Signalons que la gabelle de 1790 n’a été conservée que pour trente communes
de notre vallée. La gabelle de 1858 est tellement riche d’enseignements, que Jean Marc s’est contenté à ne signaler que les traits principaux qu’il a pu découvrir et exploiter d’un point de vue statistique qui permet de mieux cerner les réalités de ce temps. Les noms de famille : Les Martin sont de loin les plus nombreux répartis sur toute la Maurienne, viennent ensuite les Brun, les Sibué plus localement installés… Les prénoms : Les Jean en tête (25%), avec les prénoms composés avec lui, puis les Antoine, Claude, Jacques …Pour les femmes Marie et ses composés (30%), Jeanne (15%) … Commune d’origine : Souvent l’origine du redevable n’est pas indiquée, particulièrement en ce qui concerne les épouses qui ne sont pas de la commune ; ne pas conclure en l’absence d’indication de l’origine de la femme qu’elle est originaire de la commune. (Toujours vérifier à partir des actes de mariage).
Professions : celles de boulanger, cabaretier, aubergiste… sont souvent mentionnées. Les autres le sont rarement sauf à St Jean de Maurienne où tout est listé. L’indication de Maître (Me) n’implique pas forcément qu’il s’agit d’une profession juridique ; il y a aussi des maîtres charpentier, maçon, etc …Souvent le cabaretier et le boulanger (qui vend le pain) sont une et même personne. C’est le fournier qui fabrique le pain. Dans les villages les habitants font le pain dans leur four ou dans le four banal commun aux habitants d’un village. Mention doit être faite des maîtres de poste chargés de remplacer les montures des voyageurs et de les accueillir. C’est une charge vendue par le monarque : Ils sont souvent très riches et influents. Ils sont 7 à St Jean, 2 à Lanslebourg, 1 à St André (à l’époque la route est sur la rive droite de l’Arc), 1 à La Chambre.

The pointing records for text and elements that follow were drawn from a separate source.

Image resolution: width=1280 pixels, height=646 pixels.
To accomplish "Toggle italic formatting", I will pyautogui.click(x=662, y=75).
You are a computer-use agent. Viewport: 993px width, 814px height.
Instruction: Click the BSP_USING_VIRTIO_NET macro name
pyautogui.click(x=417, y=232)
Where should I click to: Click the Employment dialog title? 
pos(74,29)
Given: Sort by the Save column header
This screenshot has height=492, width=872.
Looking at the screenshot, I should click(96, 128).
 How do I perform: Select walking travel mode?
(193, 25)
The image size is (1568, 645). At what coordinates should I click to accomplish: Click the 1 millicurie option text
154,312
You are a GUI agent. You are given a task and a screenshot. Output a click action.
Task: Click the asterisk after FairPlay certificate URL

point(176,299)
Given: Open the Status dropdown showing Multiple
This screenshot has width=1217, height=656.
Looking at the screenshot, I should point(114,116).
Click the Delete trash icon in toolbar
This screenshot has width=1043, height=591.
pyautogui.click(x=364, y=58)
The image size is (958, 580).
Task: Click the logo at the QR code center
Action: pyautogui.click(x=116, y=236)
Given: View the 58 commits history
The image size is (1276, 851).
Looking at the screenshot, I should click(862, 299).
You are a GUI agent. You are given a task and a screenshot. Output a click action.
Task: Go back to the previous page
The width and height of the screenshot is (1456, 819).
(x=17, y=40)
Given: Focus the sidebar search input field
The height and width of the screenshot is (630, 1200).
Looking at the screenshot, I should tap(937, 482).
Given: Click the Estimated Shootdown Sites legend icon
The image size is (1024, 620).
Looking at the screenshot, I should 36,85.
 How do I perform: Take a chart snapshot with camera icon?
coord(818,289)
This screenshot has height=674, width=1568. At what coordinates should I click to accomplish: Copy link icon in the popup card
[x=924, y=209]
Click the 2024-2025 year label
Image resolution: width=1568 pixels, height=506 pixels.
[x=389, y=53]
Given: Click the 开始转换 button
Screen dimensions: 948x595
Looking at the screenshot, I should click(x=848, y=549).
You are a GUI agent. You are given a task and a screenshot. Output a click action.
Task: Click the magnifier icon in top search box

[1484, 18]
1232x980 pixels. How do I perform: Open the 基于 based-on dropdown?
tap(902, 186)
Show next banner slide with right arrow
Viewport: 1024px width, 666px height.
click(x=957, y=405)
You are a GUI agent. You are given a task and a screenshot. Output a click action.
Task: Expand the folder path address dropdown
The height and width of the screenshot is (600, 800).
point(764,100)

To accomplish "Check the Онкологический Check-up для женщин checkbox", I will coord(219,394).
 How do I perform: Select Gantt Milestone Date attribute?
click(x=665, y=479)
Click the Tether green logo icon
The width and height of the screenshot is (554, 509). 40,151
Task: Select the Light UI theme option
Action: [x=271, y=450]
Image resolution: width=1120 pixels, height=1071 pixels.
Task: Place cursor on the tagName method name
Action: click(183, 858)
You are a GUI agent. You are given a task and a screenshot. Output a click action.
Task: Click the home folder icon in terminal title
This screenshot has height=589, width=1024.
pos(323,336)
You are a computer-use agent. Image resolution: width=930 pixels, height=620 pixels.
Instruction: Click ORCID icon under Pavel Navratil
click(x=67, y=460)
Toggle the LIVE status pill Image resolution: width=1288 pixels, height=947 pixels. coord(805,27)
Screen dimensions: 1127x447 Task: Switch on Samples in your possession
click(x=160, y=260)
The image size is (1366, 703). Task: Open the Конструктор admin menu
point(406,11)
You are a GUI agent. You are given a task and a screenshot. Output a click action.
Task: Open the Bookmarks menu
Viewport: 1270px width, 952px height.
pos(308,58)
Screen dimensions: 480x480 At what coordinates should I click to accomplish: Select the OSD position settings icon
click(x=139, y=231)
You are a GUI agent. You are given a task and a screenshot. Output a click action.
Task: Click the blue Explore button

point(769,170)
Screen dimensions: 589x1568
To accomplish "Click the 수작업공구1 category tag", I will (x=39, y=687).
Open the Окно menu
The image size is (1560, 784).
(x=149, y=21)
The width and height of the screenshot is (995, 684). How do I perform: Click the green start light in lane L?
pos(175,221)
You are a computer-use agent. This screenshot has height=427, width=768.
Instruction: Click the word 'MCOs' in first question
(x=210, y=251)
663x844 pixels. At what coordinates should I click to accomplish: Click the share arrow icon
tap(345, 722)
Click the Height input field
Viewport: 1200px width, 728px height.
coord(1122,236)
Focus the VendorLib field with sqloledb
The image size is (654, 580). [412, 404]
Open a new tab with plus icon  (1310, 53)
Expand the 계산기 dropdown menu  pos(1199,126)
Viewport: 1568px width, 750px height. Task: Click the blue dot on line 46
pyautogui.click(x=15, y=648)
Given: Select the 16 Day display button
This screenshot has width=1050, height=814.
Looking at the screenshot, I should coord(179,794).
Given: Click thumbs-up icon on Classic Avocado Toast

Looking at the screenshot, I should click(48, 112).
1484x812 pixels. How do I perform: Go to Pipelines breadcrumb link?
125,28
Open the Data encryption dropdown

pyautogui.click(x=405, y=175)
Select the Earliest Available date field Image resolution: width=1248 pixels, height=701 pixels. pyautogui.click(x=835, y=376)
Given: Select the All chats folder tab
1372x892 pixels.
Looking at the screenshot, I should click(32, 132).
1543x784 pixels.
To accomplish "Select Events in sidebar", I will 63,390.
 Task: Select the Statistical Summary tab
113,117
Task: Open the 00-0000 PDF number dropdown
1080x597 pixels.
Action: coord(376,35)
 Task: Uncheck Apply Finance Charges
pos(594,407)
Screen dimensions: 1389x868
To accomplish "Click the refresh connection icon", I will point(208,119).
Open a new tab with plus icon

Domestiques : nombreux domestiques dans les bourgs, gens de maison mais aussi des bergères dans les villages de montagne pour la période d’estive des troupeaux. Un foyer sur 4 à St Jean a au moins un domestique.
Clercs et prêtres : ne figurent dans les recensements de la Gabelle que ceux qui desservent des paroisses ou des chapelles ; le clergé régulier est rarement mentionné. Un adulte sur 6 est un clerc à St Jean et 20% d’entre eux sont originaires de St Jean même.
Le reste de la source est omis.